13.10.2021 – 13.25 – Arte, tecnologia ed economia. Questa è Poetronicart: nata a cavallo tra la fine degli anni ’80 e l’inizio dei ’90 del Novecento, è una società totalmente orientata al futuro, che si pone l’obiettivo di contribuire all’evoluzione della filiera dell’arte. Valorizzare le opere e gli artisti, mettere a sistema competenze, capacità e risorse di un mercato di dimensioni enormi in termini di volumi e d’affari. Grazie all’investimento di 200mila euro di Friulia, Poetronicart ha ora una nuova opportunità: quella di accorciare la filiera dell’arte, dall’artista al compratore.
Per la presidente di Friulia, Federica Seganti “la rivoluzione tecnologica e digitale sta aprendo una miriade di opportunità in ogni settore, compreso quello dell’arte. La crisi ha infatti dato impulso al cambiamento anche in questo particolare comparto, facilitando l’adozione di strategie digitali e vendite online, che nel 2020 hanno rappresentato il 25% del mercato con un incremento del 200% rispetto al 2019”.

“Per questo abbiamo deciso di puntare su Poetronicart – osserva Seganti – start-up con sede nell’innovativo spazio di Incubatori FVG, il cui percorso di crescita rispecchia in pieno quei valori che sono alla base della nostra filosofia aziendale: forte legame con il territorio di appartenenza e propensione ad investire in un continuo rinnovamento tecnologico.
Siamo certi che nei prossimi anni, grazie a questa importante partnership, Poetronicart potrà accrescere il proprio potenziale anche attraverso l’accesso a nuovi mercati a livello internazionale”.

Poetronicart è un progetto che prende forma tra Udine e Roma, ma che trova la sua realizzazione concreta a Trieste. Come spiegato dall’amministratore unico di Poetronicart, Giovanni Abelli, “le direttrici di sviluppo sono tre: arte come linguaggio universale potentissimo per creare, trasferire e condividere conoscenza; tecnologia come strumento formidabile per accelerare il cambiamento, l’innovazione e l’adozione di nuovi modelli di sviluppo globali; economia come disciplina indispensabile per rendere sostenibile e duratura nel tempo la creazione e la distribuzione di valore tangibile”. “Il settore – aggiunge – e in generale l’industria creativa, non solo è un mercato di proporzioni importantissime a livello internazionale, ma ha un potenziale di crescita pressoché infinito”.

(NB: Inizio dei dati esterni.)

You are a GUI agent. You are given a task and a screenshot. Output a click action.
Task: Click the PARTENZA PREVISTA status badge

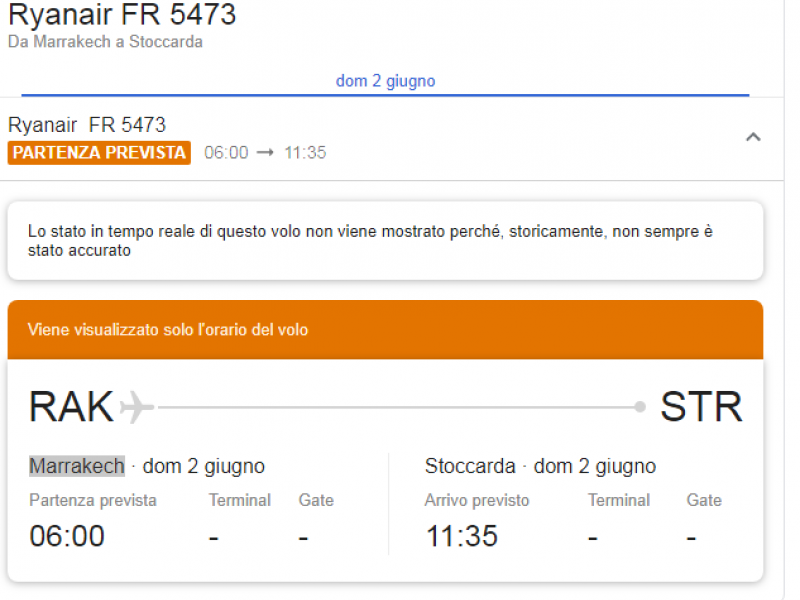99,153
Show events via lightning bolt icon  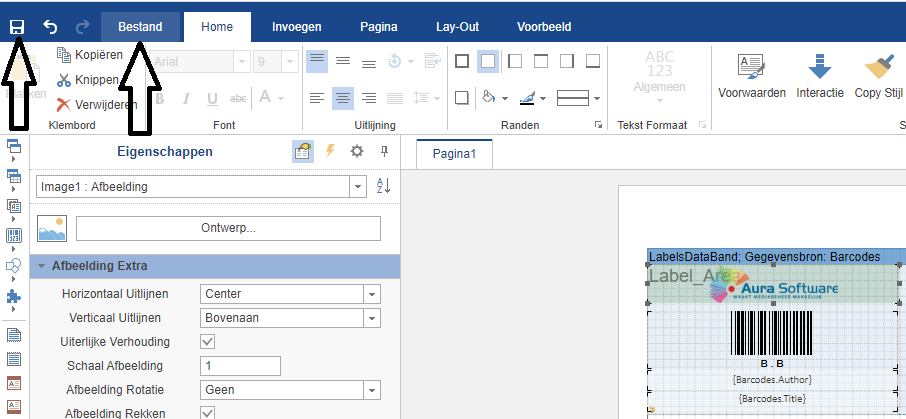tap(330, 151)
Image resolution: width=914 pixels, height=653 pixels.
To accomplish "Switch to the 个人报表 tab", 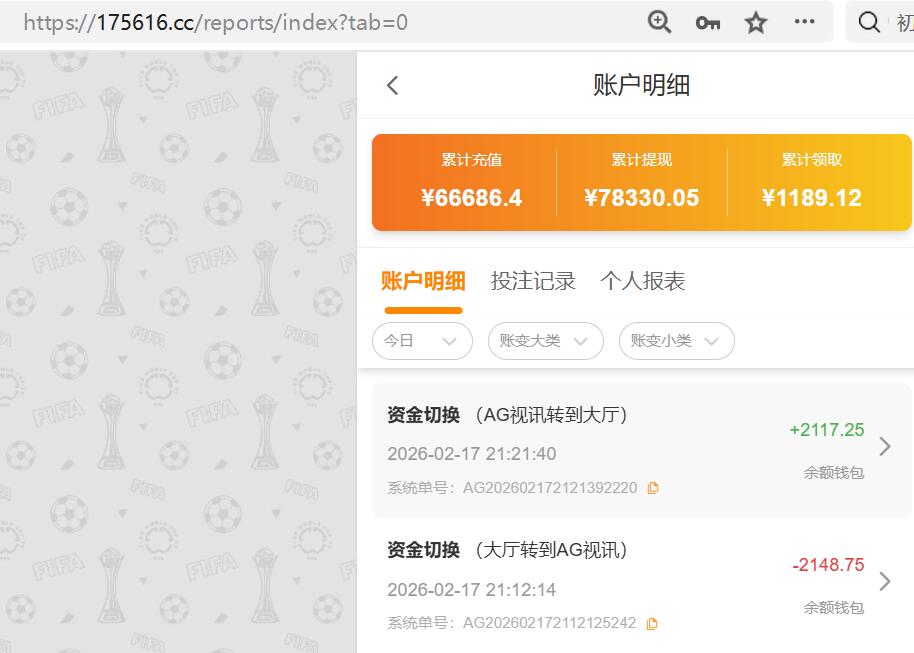I will coord(643,281).
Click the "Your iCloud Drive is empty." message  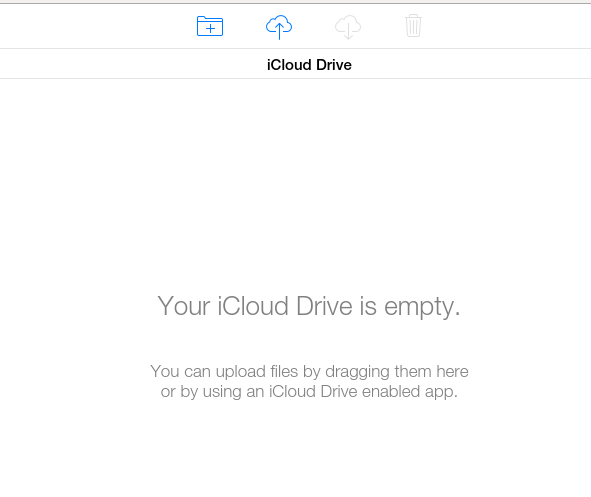click(309, 306)
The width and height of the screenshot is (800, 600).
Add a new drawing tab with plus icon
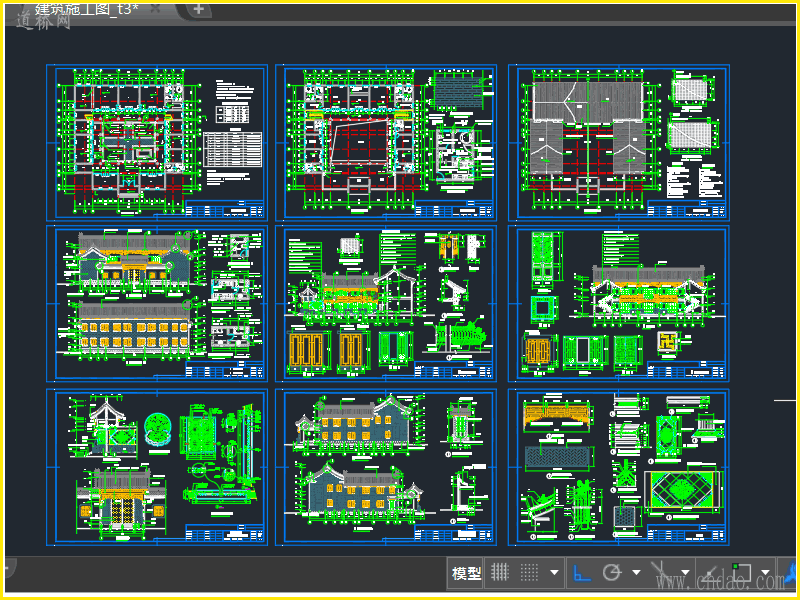coord(199,9)
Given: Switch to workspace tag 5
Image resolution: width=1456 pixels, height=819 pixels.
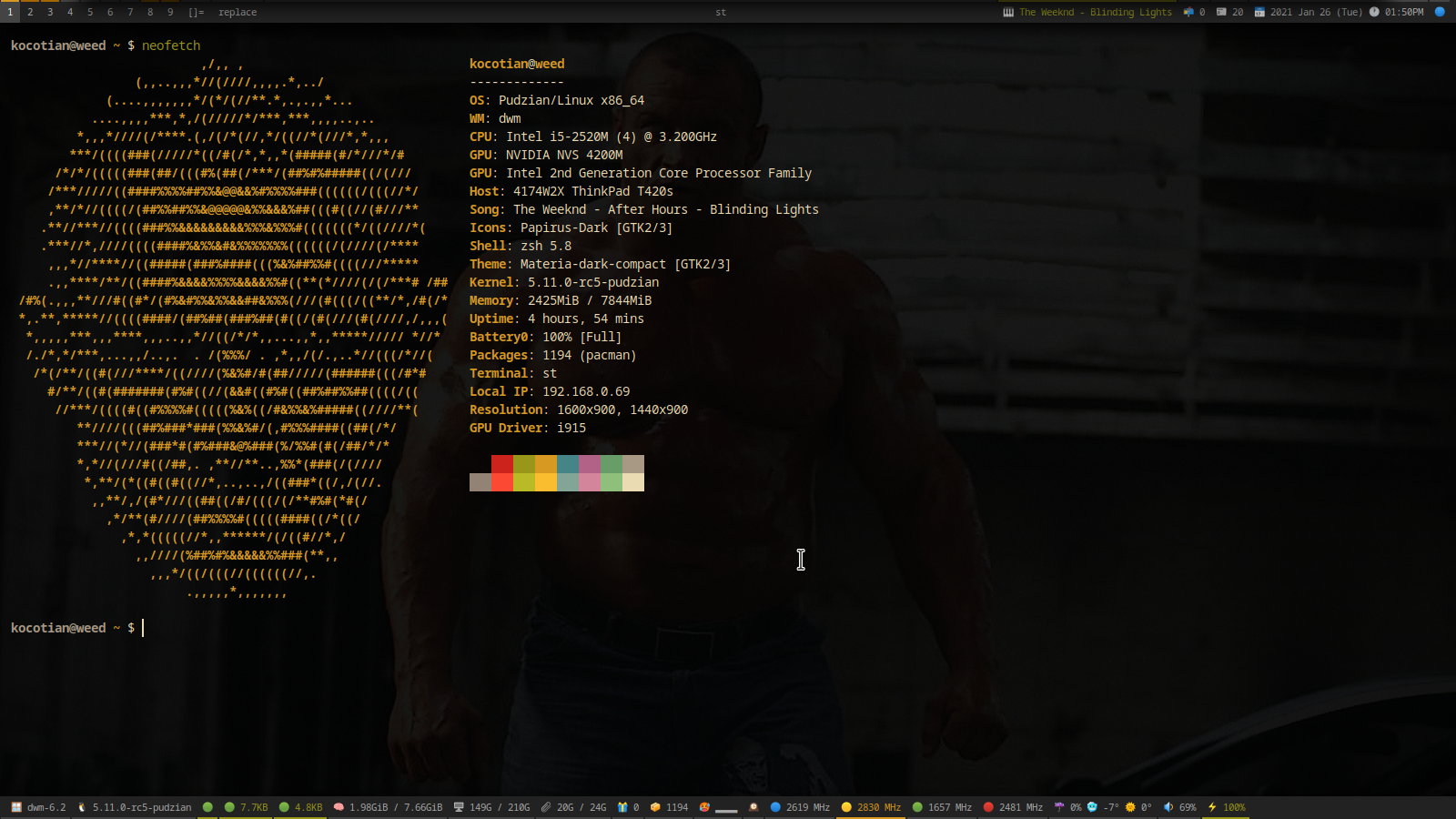Looking at the screenshot, I should (90, 12).
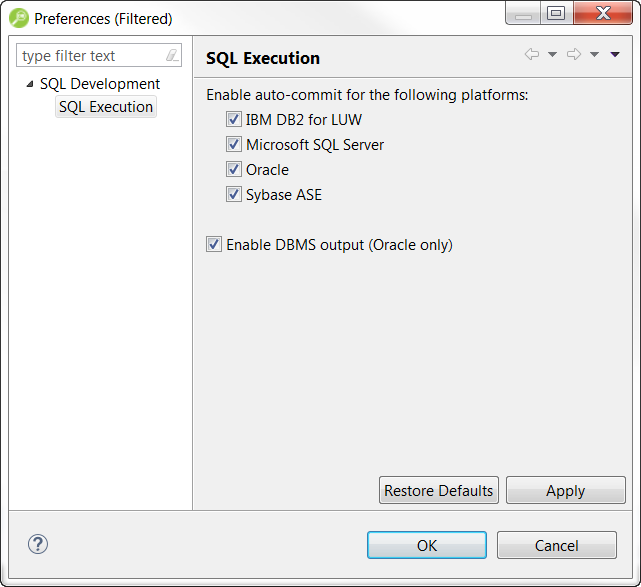Toggle IBM DB2 for LUW auto-commit

(234, 120)
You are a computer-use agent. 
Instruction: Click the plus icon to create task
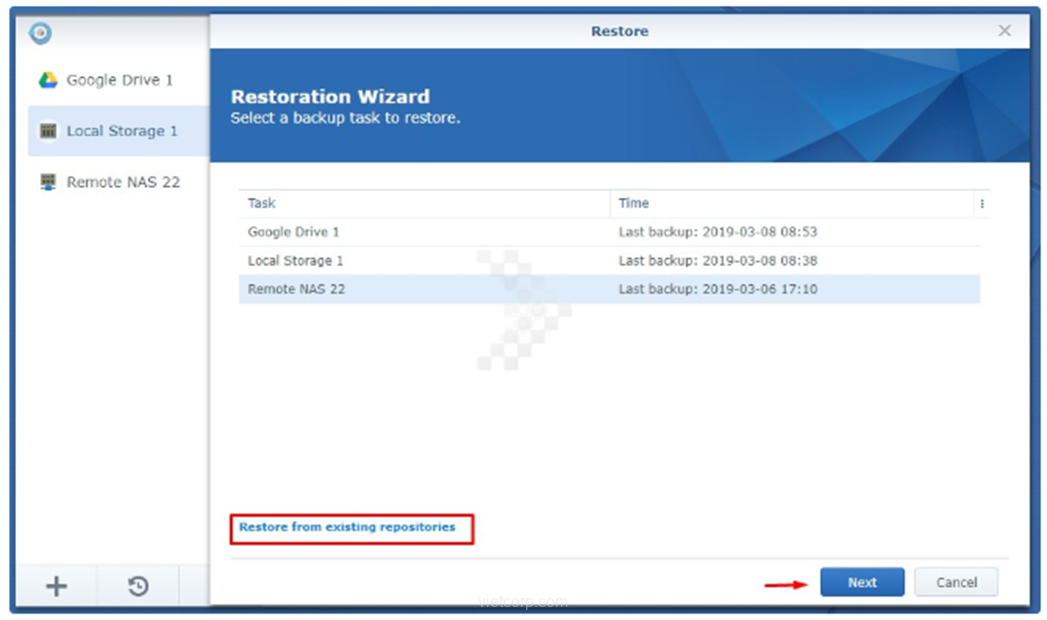[x=57, y=586]
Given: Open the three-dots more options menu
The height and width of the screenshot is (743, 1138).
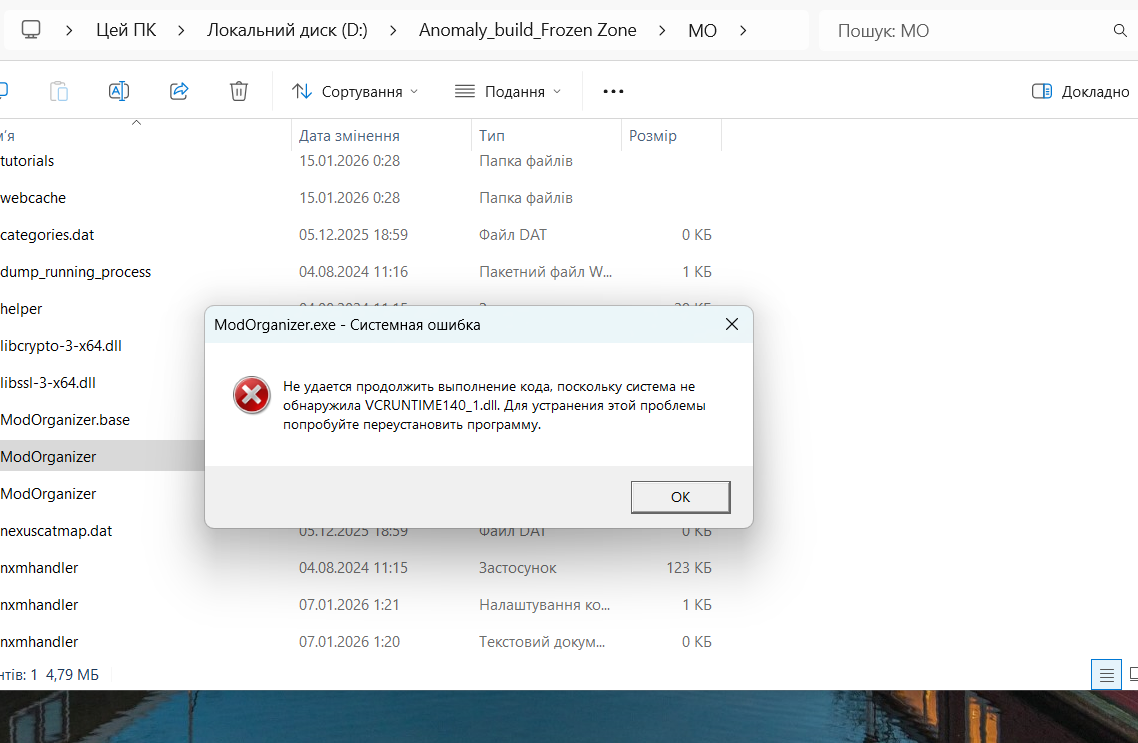Looking at the screenshot, I should tap(613, 91).
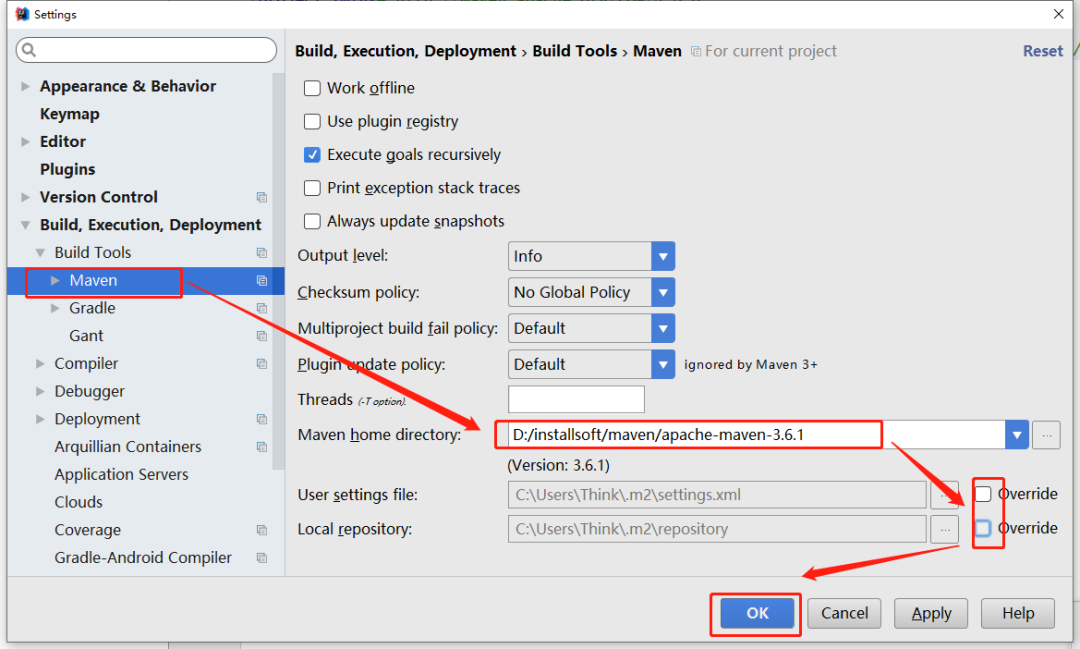Focus the Threads input field
This screenshot has height=649, width=1080.
coord(576,399)
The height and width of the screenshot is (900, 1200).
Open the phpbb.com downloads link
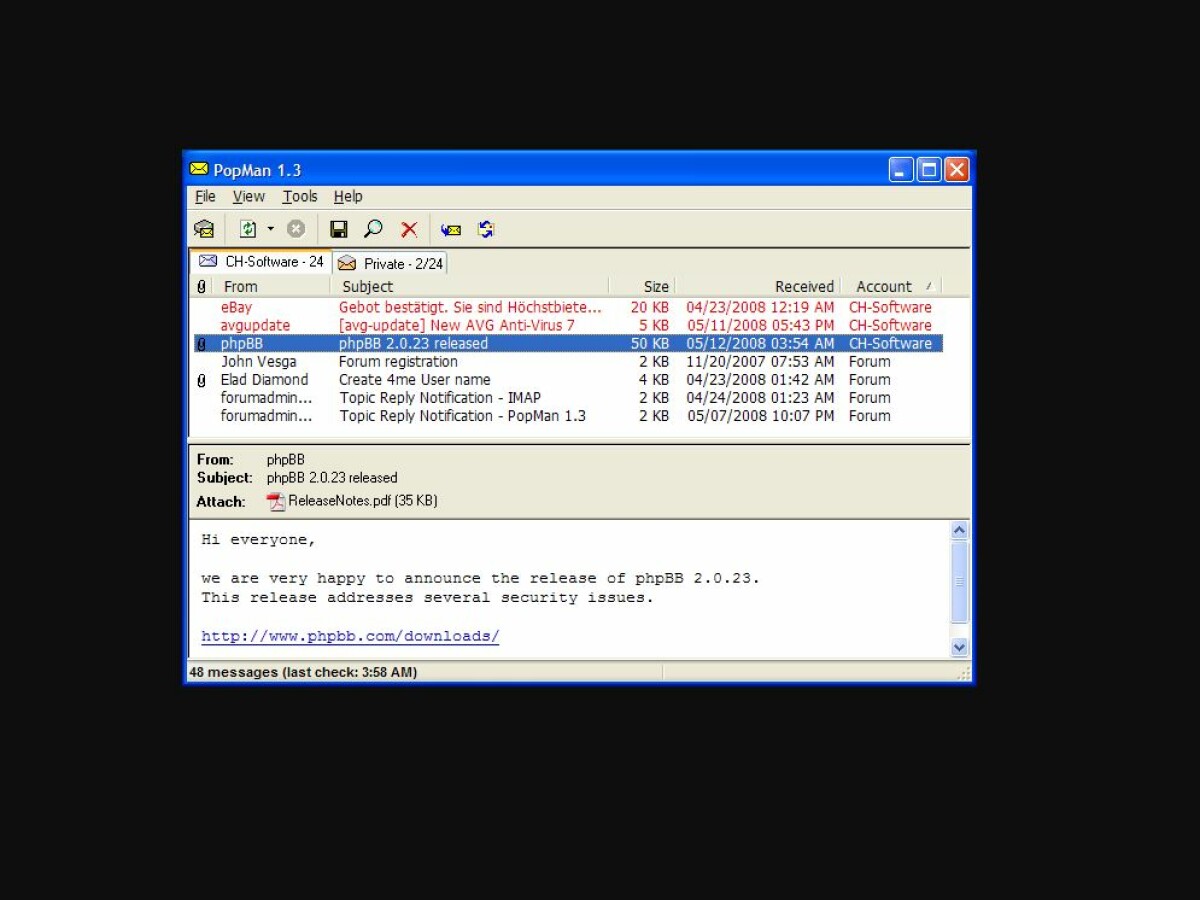[x=350, y=636]
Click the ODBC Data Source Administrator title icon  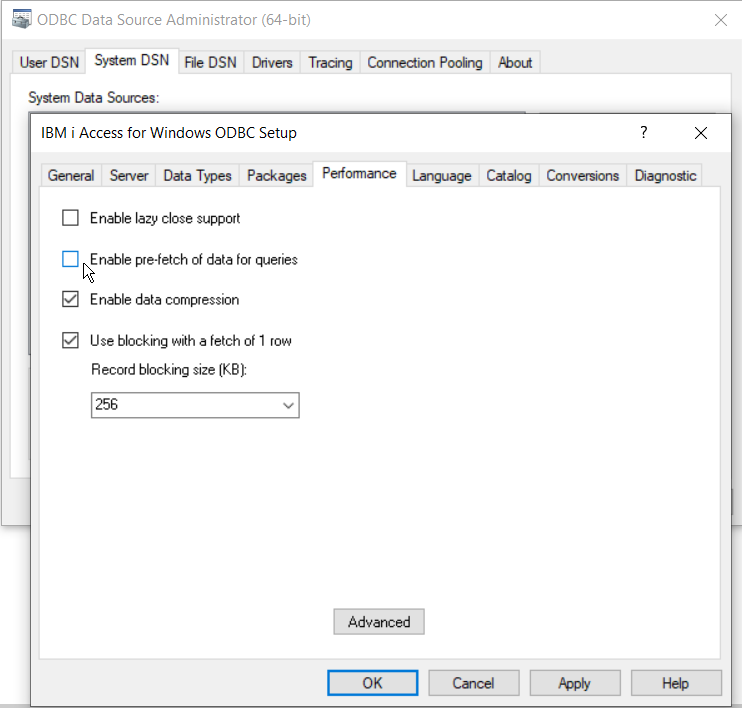[x=20, y=18]
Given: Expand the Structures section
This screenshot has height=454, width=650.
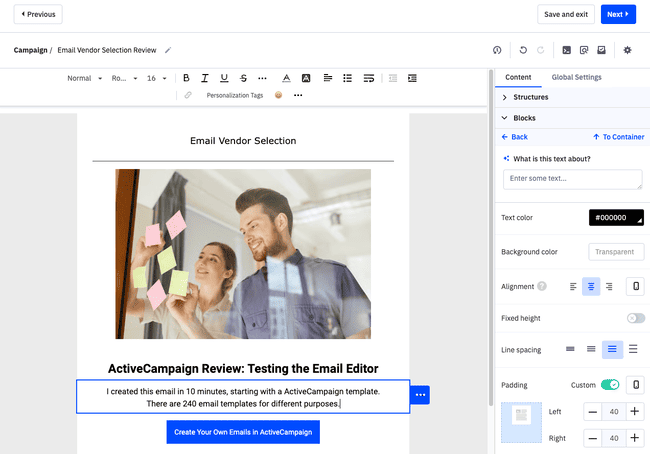Looking at the screenshot, I should (530, 97).
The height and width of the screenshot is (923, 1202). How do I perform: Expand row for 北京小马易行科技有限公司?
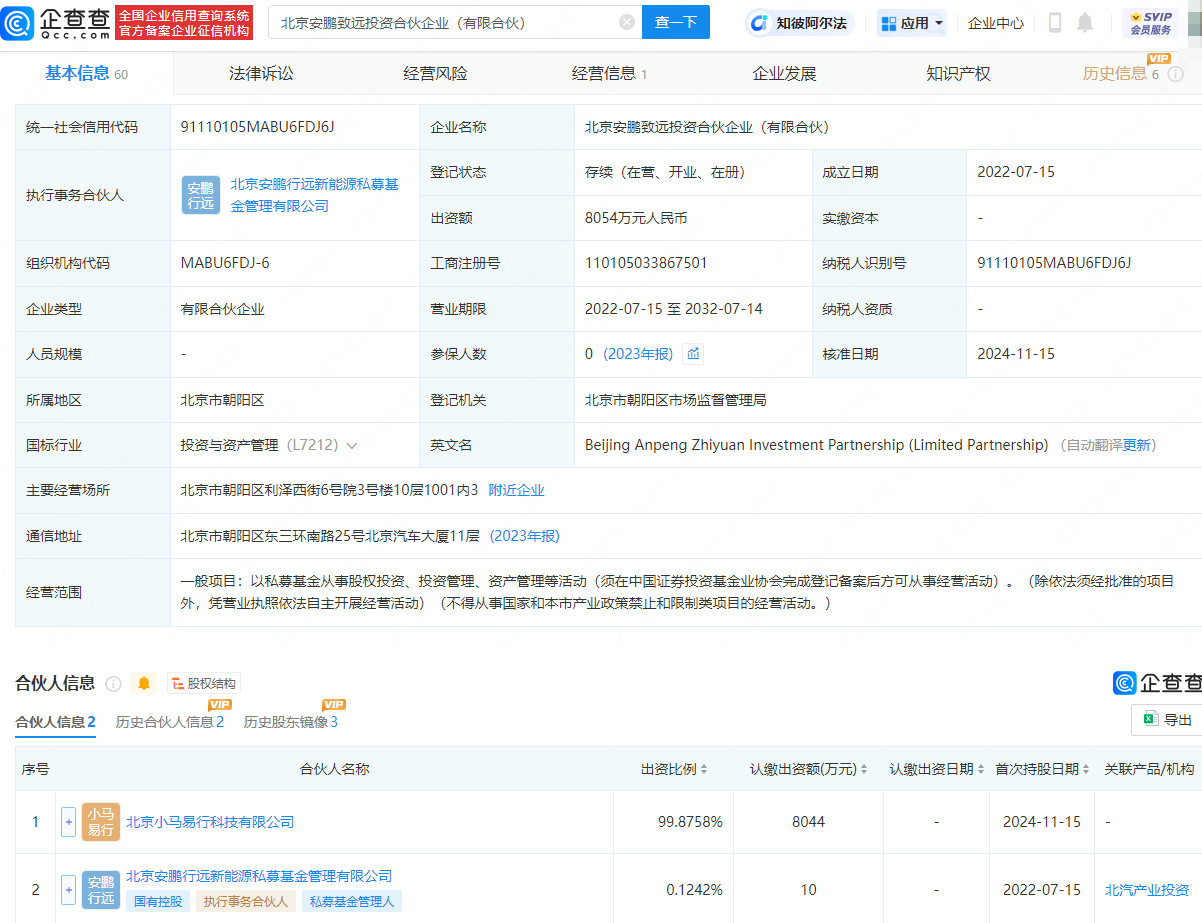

Presente alla presentazione di Poetronicart anche il governatore della regione Friuli Venezia Giulia, Massimiliano Fedriga. Per la regione la presenza di una nuova start-up “crea ricadute positive, in grado di generare a sua volta non solo valore aggiunto per la nostra economia ma anche ad autoalimentare il sistema della scienza che è continuamente in evoluzione”. “Il mondo dell’arte – aggiunge il presidente – al quale oggi diamo sostegno si va a inserire nel più generico comparto della creatività e della scienza, che in regione può contare su manifestazioni di rilievo internazionale”.